PROBLEM DETAILS
When you reach the line with "This screenshot has width=1200, height=1008." in the listing below, write out that line and every one after it exactly, and skip the pictures.

SOURCE DATA
Segment Open
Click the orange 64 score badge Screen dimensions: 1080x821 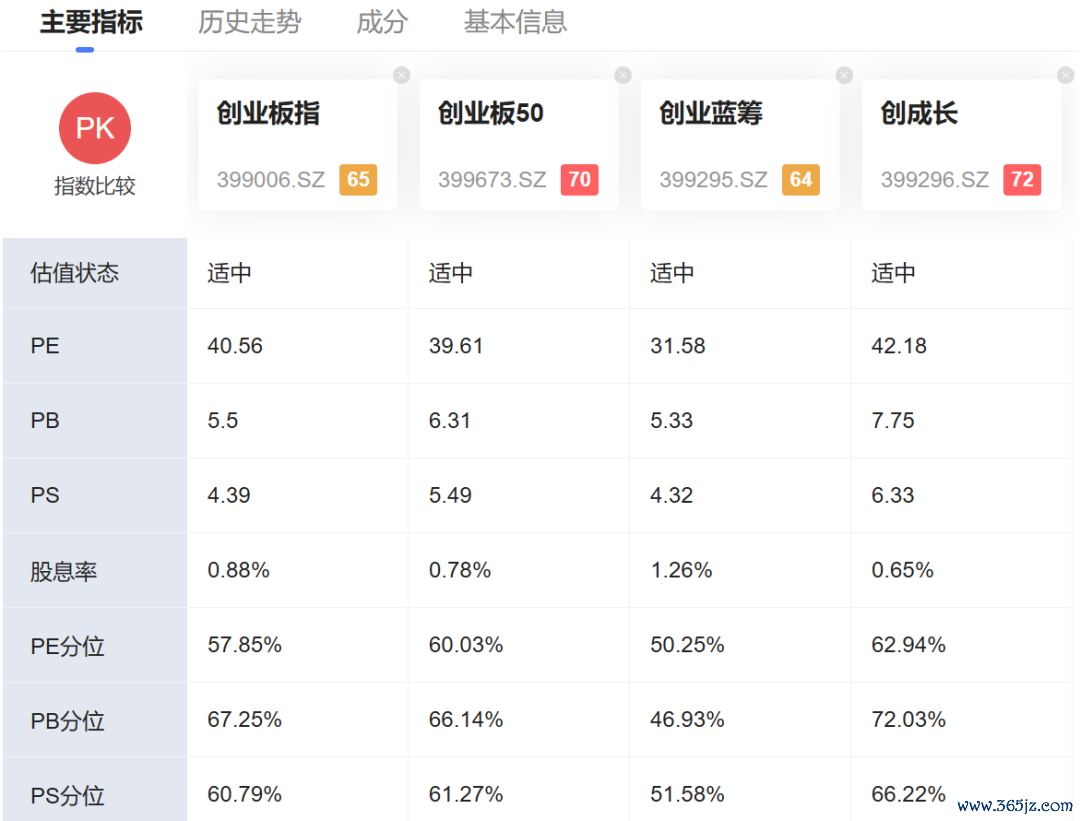pyautogui.click(x=800, y=180)
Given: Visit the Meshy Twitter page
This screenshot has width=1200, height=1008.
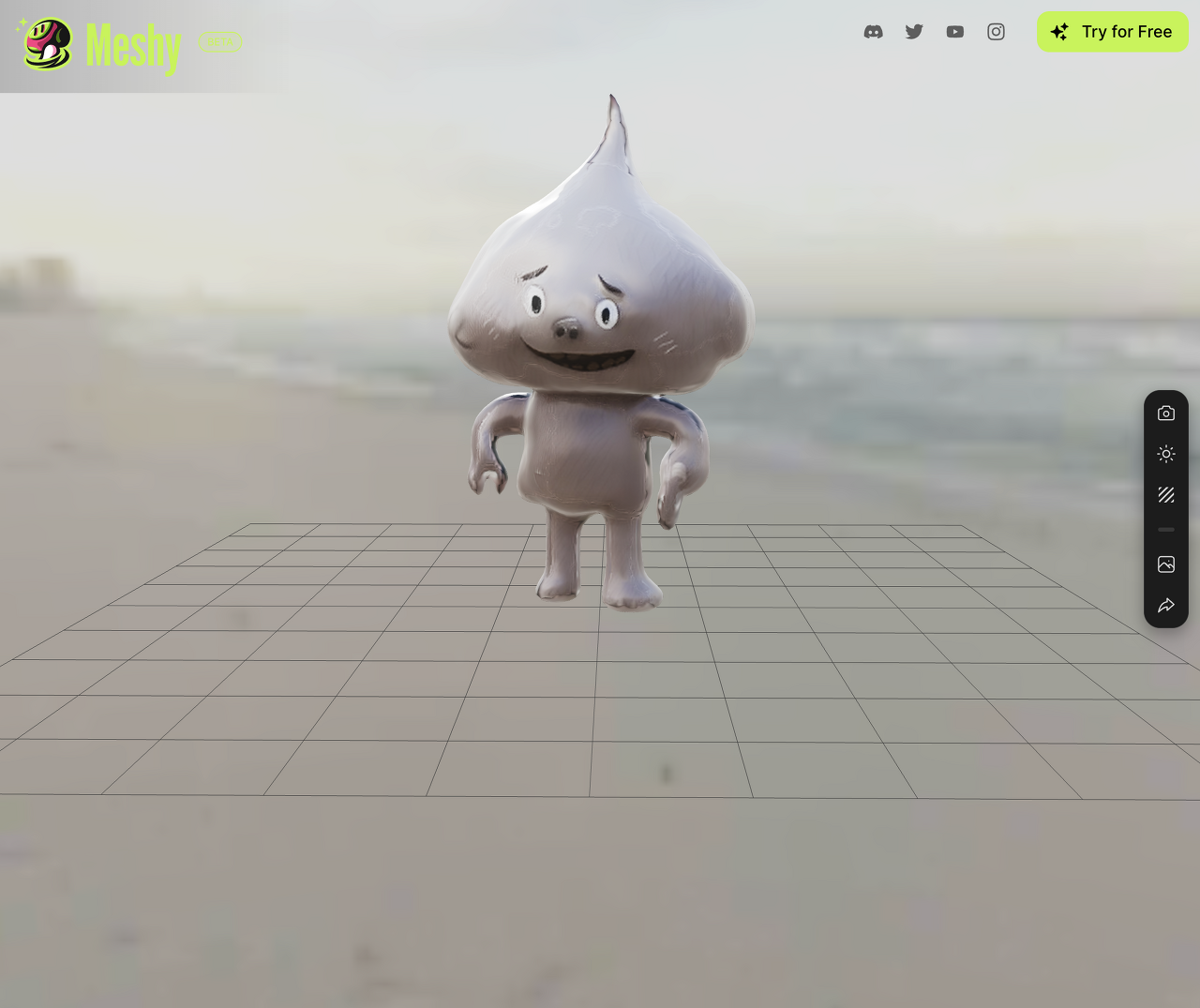Looking at the screenshot, I should pyautogui.click(x=914, y=32).
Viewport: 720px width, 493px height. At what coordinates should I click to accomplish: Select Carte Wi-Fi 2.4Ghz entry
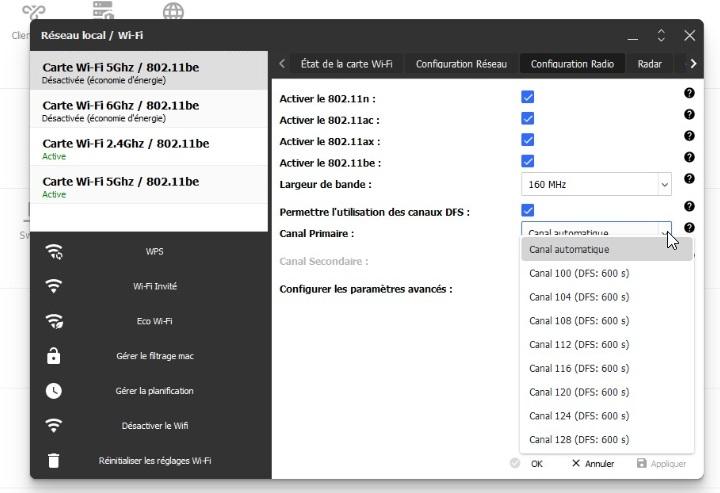(x=150, y=149)
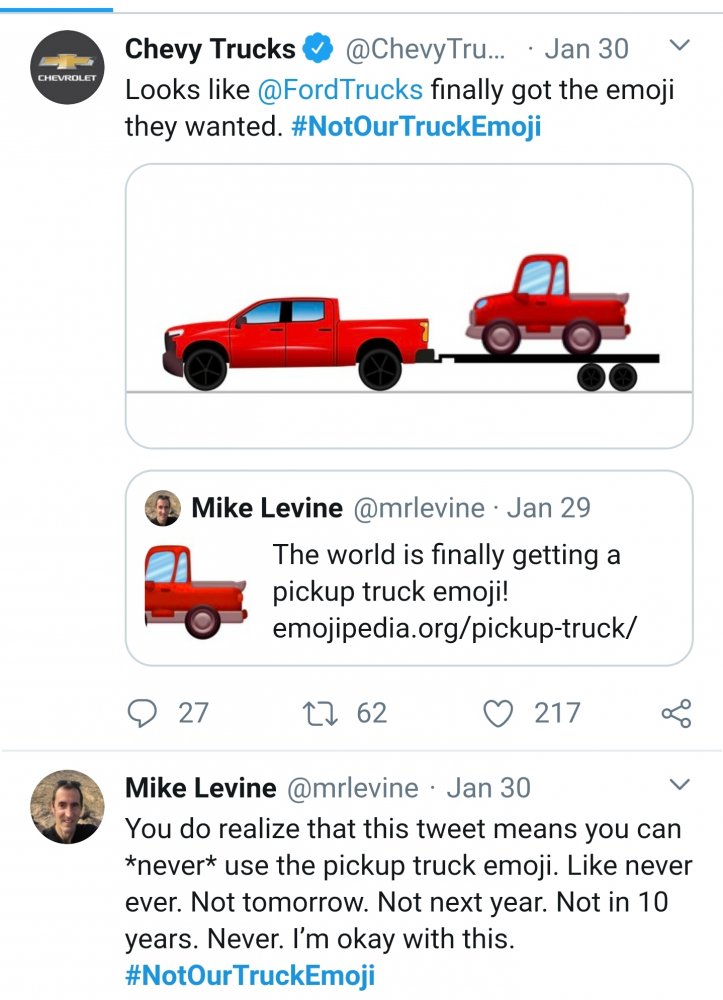Tap small Mike Levine avatar in quoted tweet
Screen dimensions: 723x1000
(163, 508)
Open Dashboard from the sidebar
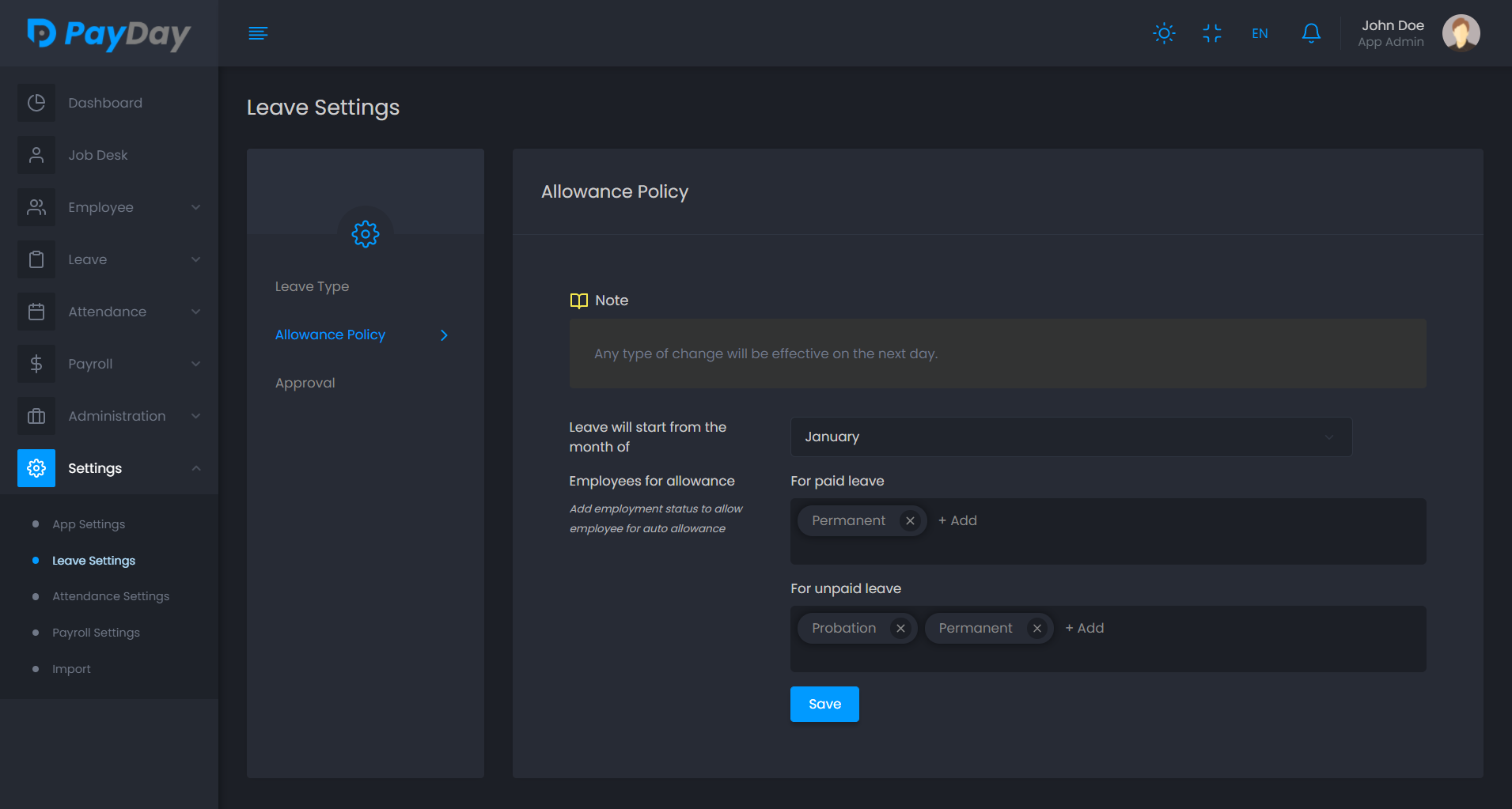The image size is (1512, 809). [104, 103]
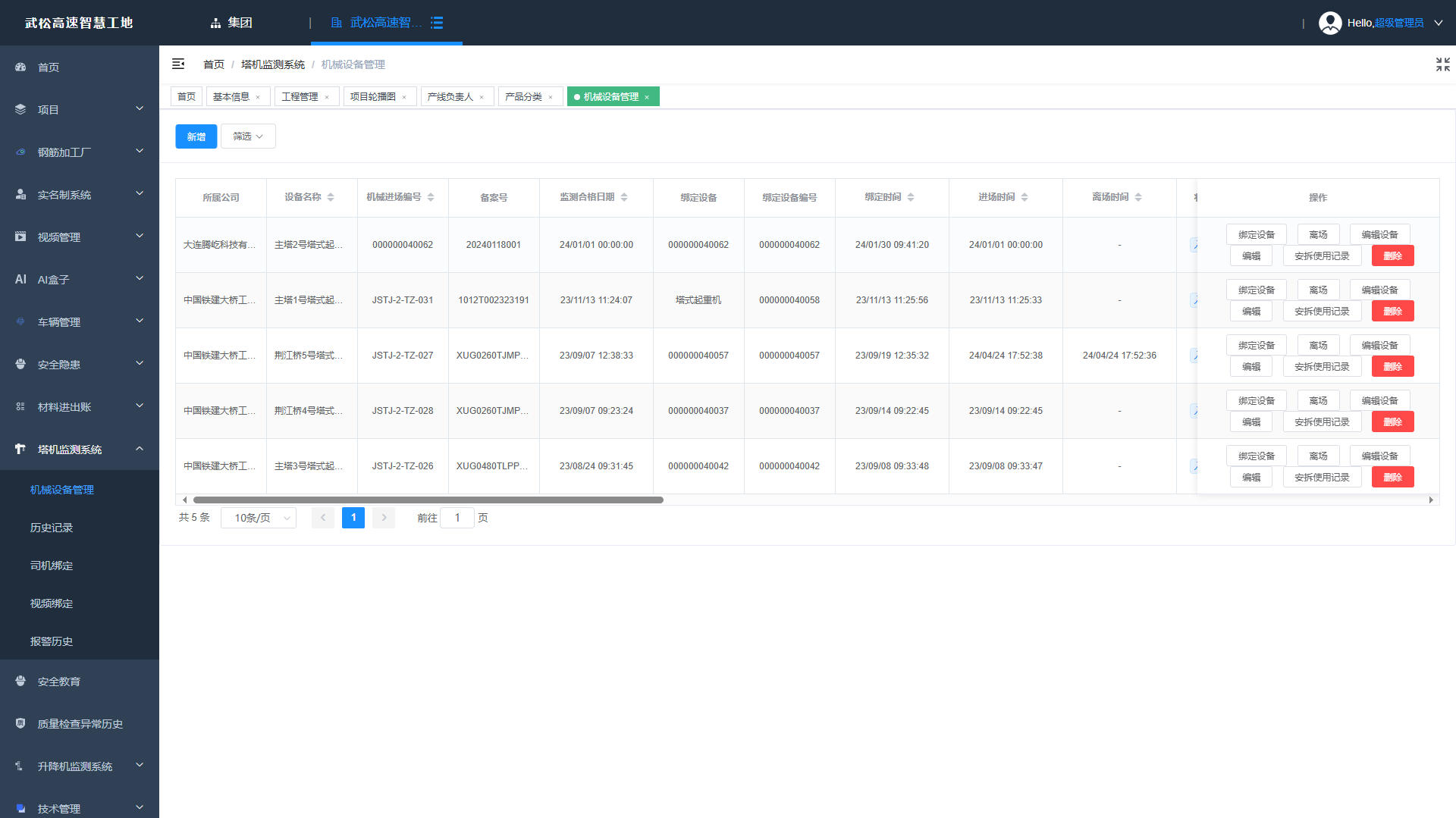Click the 首页 home icon in sidebar
The height and width of the screenshot is (818, 1456).
coord(20,67)
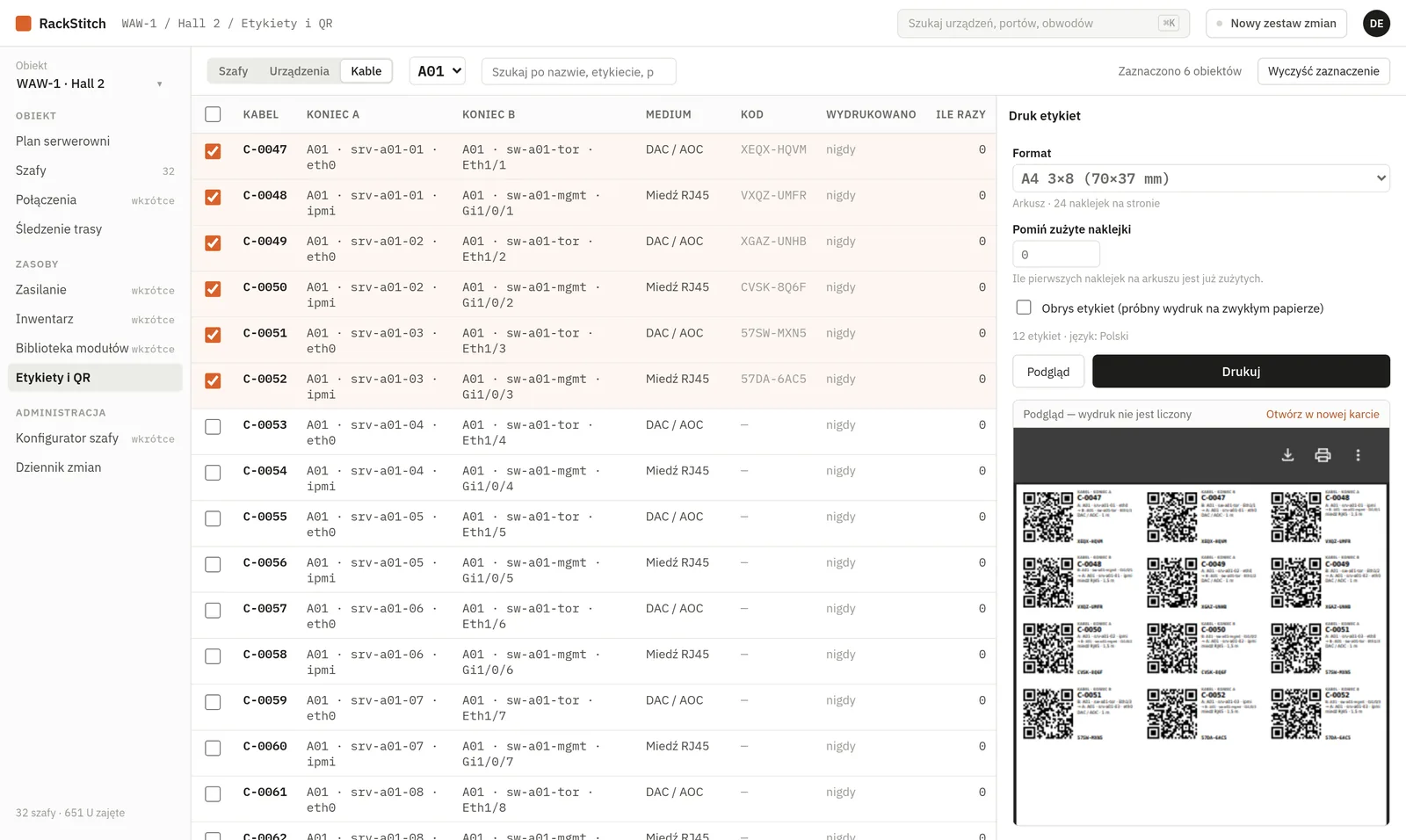1406x840 pixels.
Task: Toggle the select-all checkbox in the table header
Action: 213,114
Segment Closed
ANSWER TO THIS TASK
This screenshot has width=1200, height=1008.
Looking at the screenshot, I should pyautogui.click(x=914, y=32).
Viewport: 720px width, 493px height. At what coordinates should I click to accomplish: Select Carte Wi-Fi 2.4Ghz entry
(x=150, y=149)
Tap small Mike Levine avatar in quoted tweet
Screen dimensions: 723x1000
(163, 508)
Open Dashboard from the sidebar
The image size is (1512, 809). [104, 103]
Click the 首页 home icon in sidebar
The height and width of the screenshot is (818, 1456).
coord(20,67)
1406x840 pixels.
Task: Toggle the select-all checkbox in the table header
Action: 213,114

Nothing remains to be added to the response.